INPUT RECORDS section start

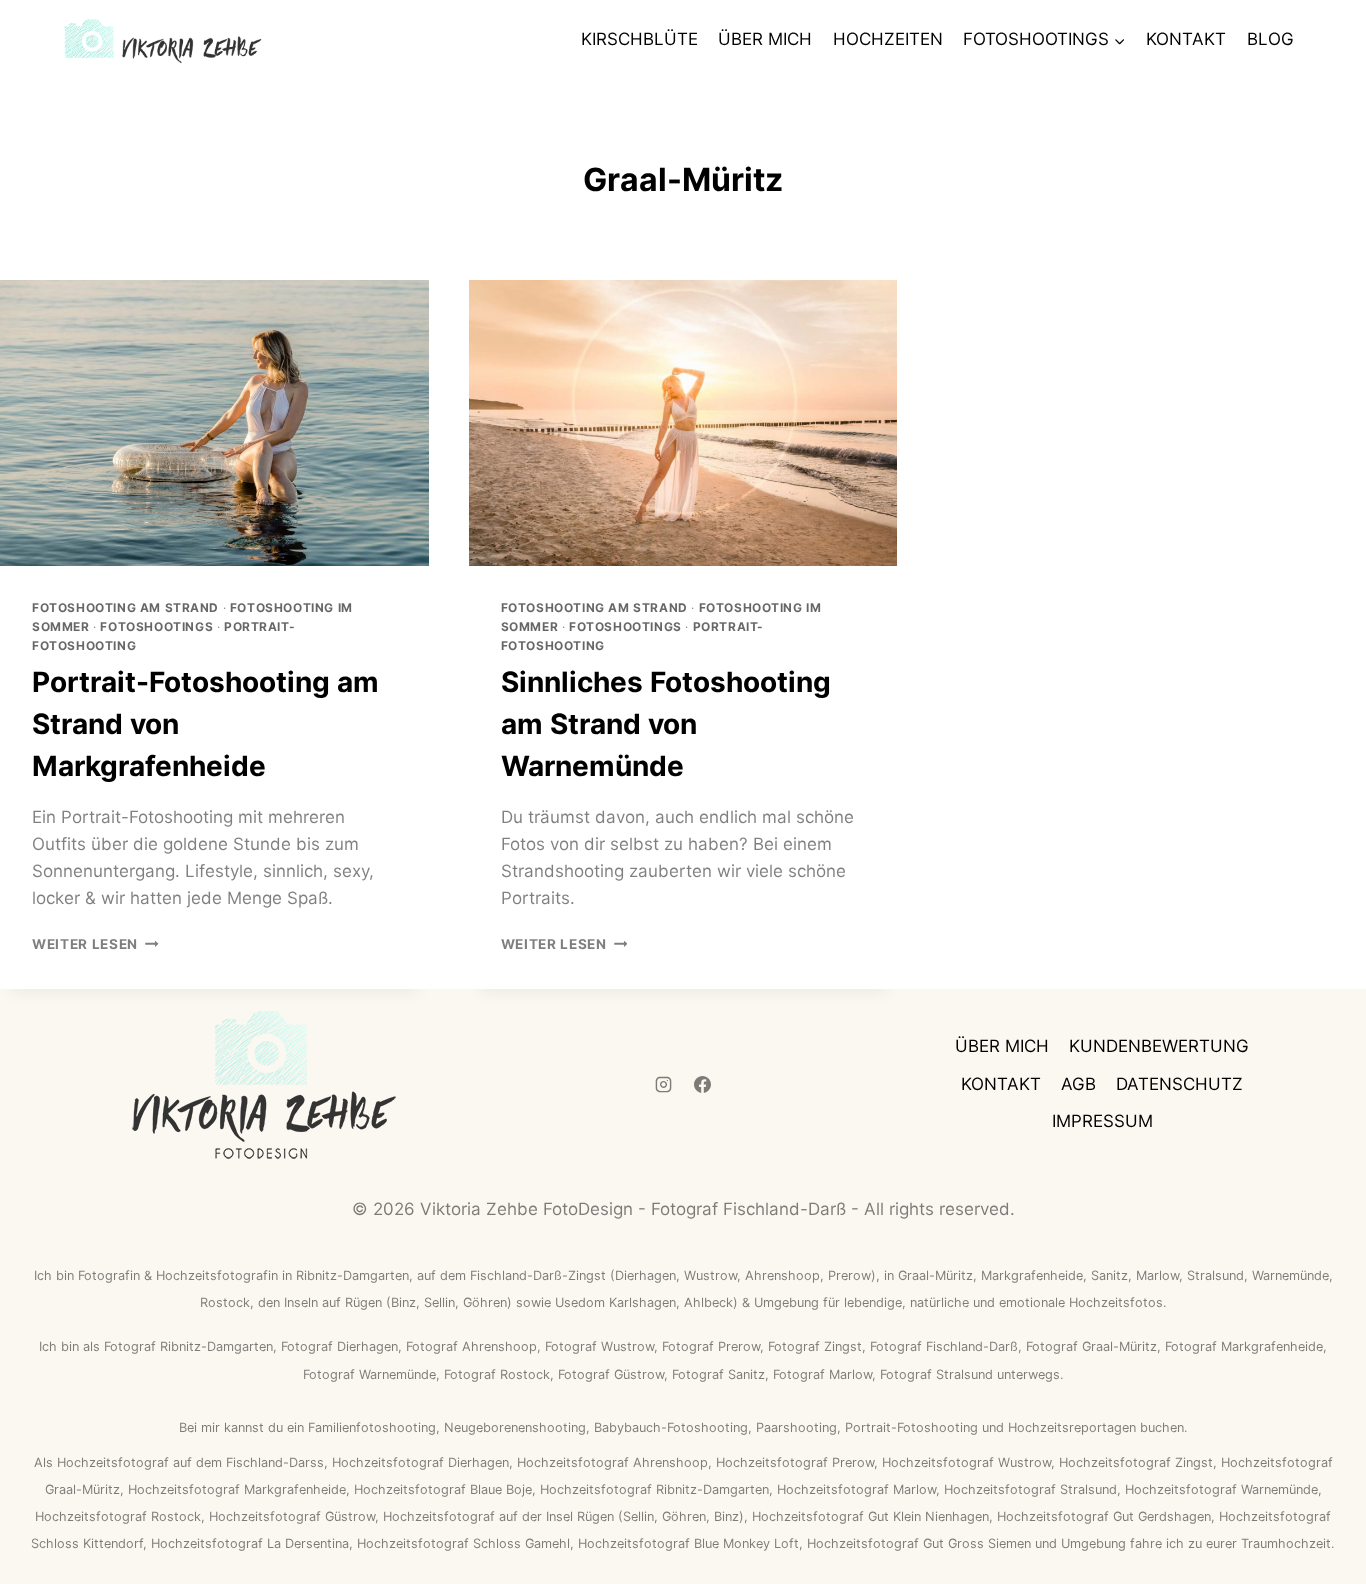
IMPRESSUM (1102, 1121)
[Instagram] (663, 1084)
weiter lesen (95, 944)
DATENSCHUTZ (1179, 1084)
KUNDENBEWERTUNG (1159, 1046)
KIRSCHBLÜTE (639, 39)
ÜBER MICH (765, 39)
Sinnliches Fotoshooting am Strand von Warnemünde (666, 724)
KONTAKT (1186, 39)
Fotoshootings (156, 626)
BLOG (1270, 39)
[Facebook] (703, 1084)
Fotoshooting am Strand (125, 607)
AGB (1078, 1084)
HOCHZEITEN (888, 39)
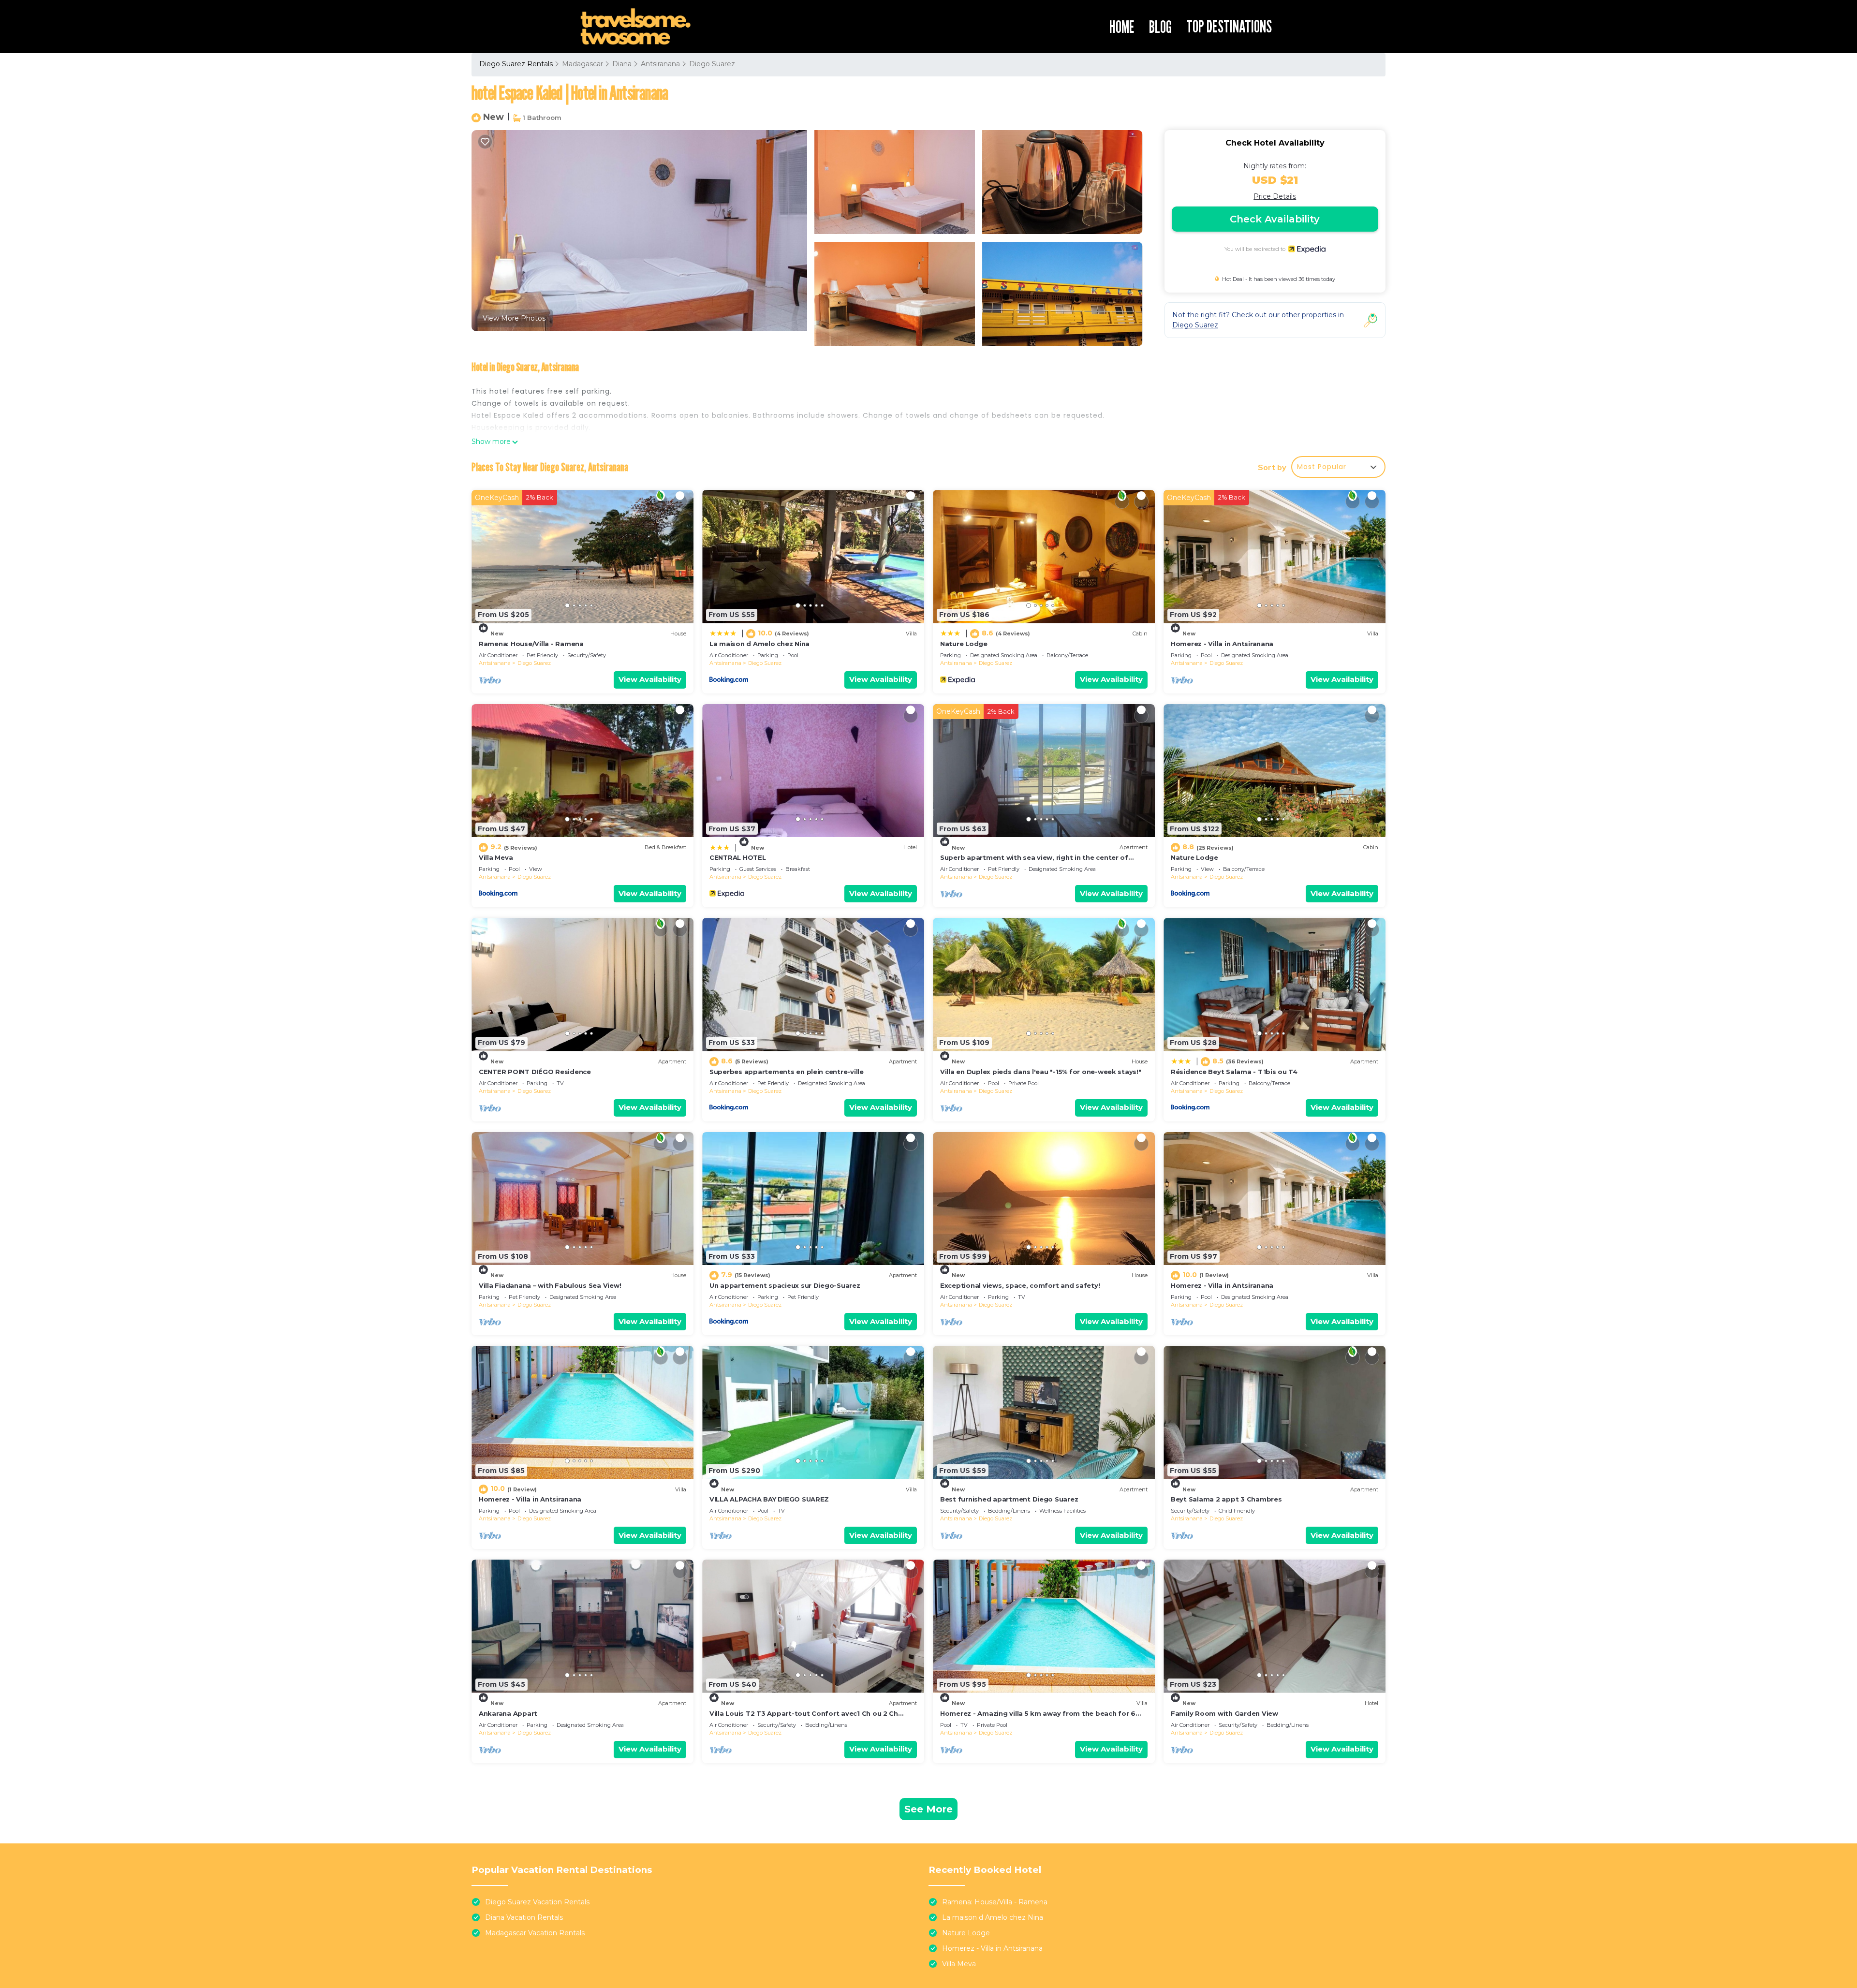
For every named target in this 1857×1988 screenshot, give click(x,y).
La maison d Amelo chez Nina (759, 644)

INPUT RECORDS section end

- YOUR TASK
Set down exactly the lines between the line containing "Fotoshooting am Strand (125, 607)" and the end of the records above, both ends included; pictures stay out.

- ANSWER BOX
Fotoshooting am Strand (125, 607)
AGB (1078, 1084)
HOCHZEITEN (888, 39)
For every named target in this 1857×1988 screenshot, give click(x,y).
La maison d Amelo chez Nina (759, 644)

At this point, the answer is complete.